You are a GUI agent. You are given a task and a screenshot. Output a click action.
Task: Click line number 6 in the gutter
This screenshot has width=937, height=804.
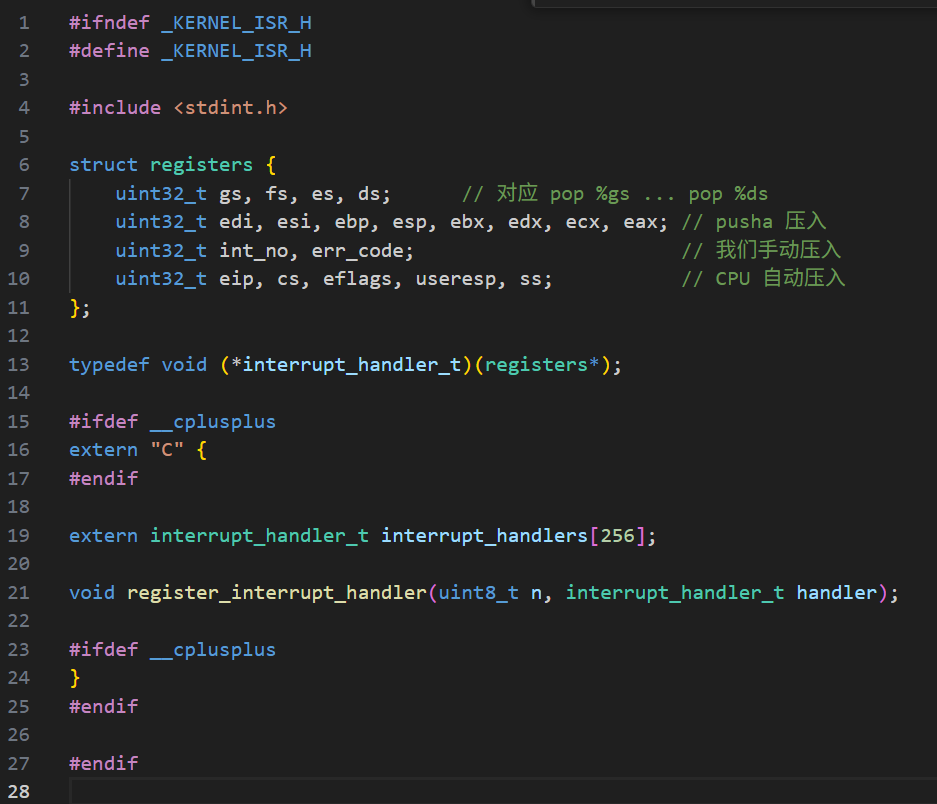24,165
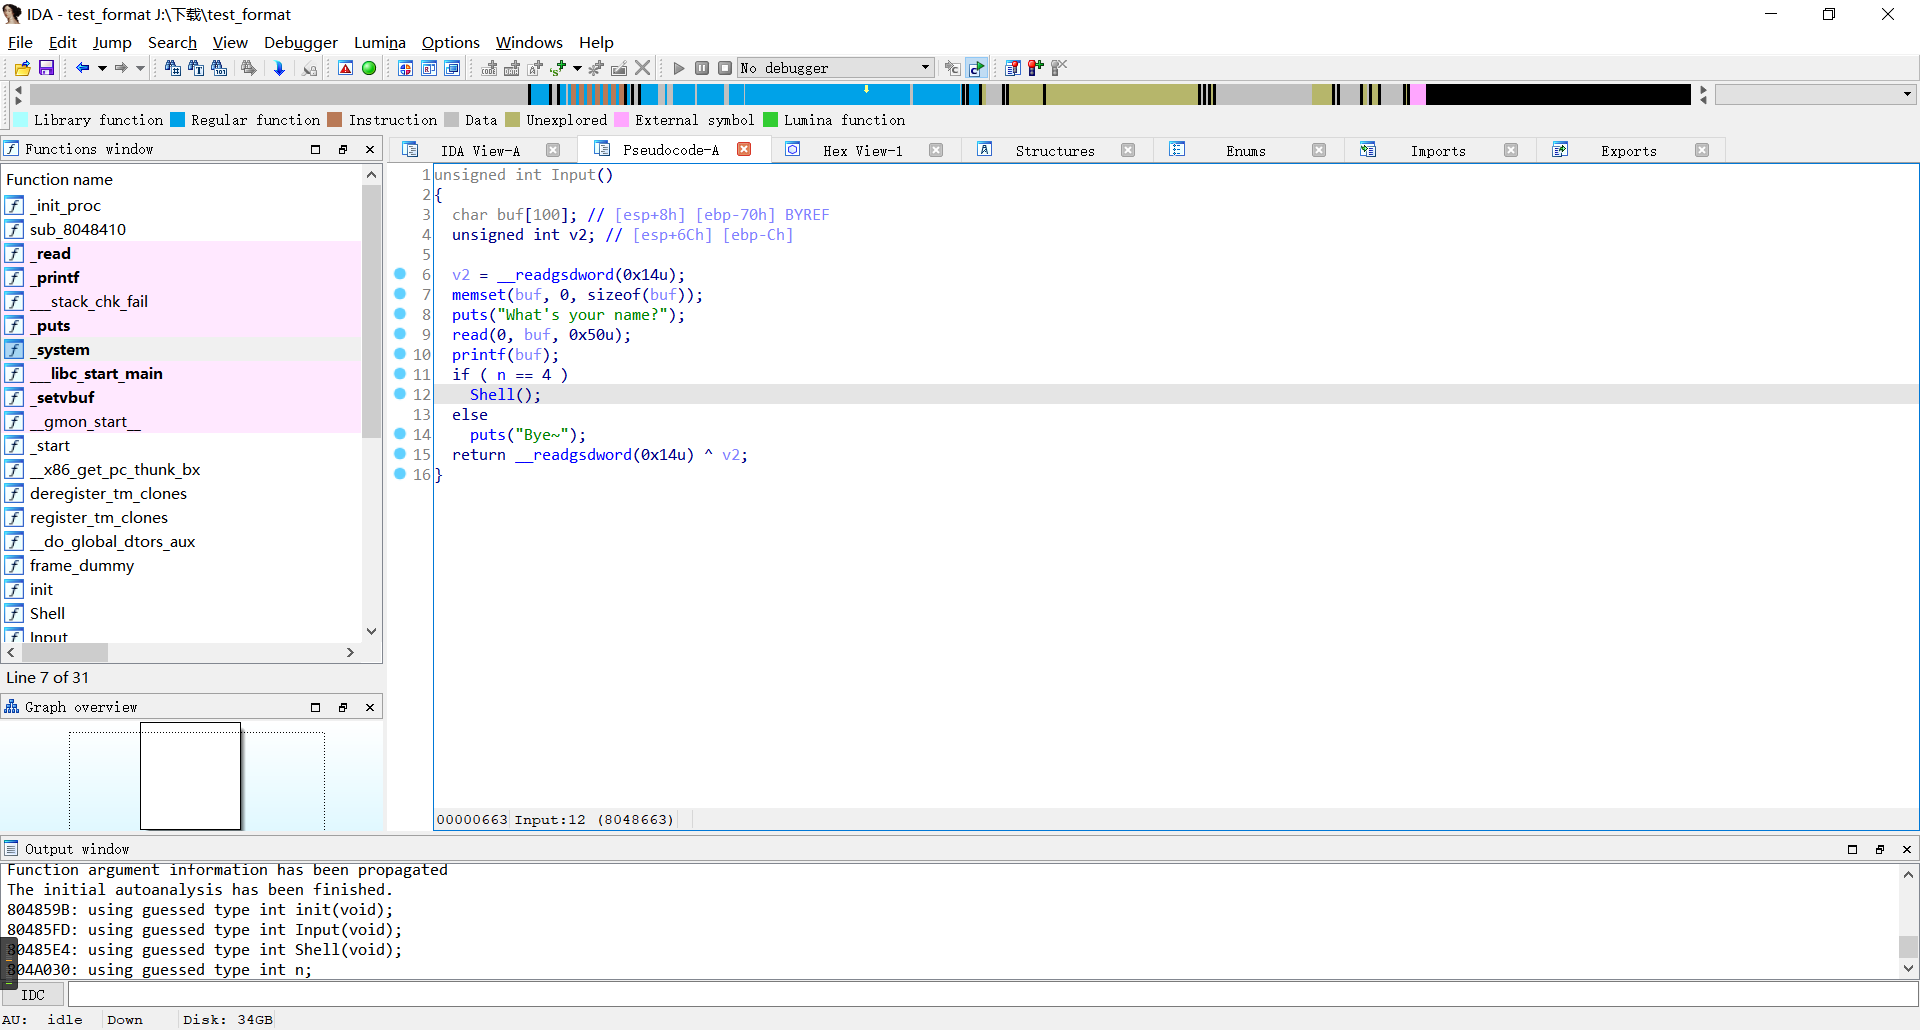Expand the jump back history dropdown arrow
The height and width of the screenshot is (1030, 1920).
pyautogui.click(x=102, y=68)
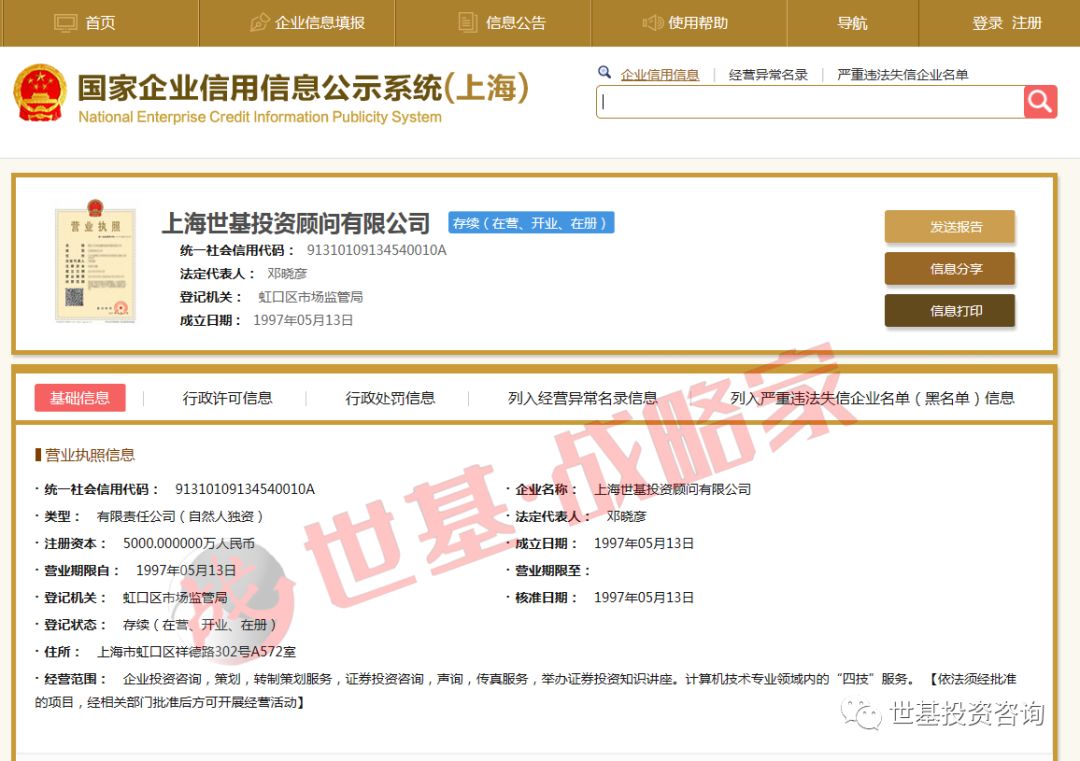
Task: Click the 信息公告 document icon
Action: [x=468, y=23]
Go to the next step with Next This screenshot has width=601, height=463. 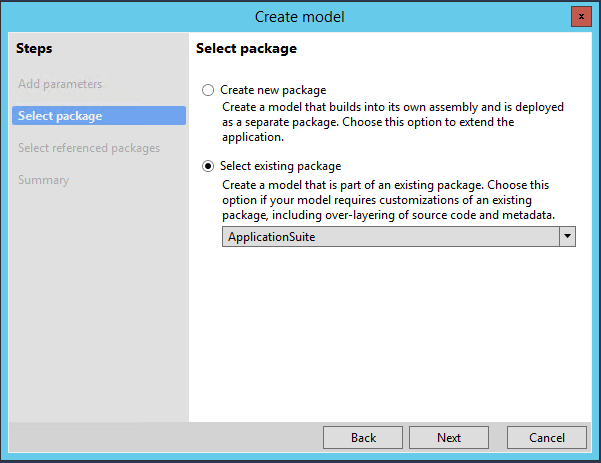click(x=449, y=437)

WHAT THIS TASK INVOLVES: Write down exactly every line of the material above up to and including the line containing "Task: Click line number 6 in the gutter".

SOLUTION:
You are a GUI agent. You are given a task and a screenshot. Output a click action.
Task: Click line number 6 in the gutter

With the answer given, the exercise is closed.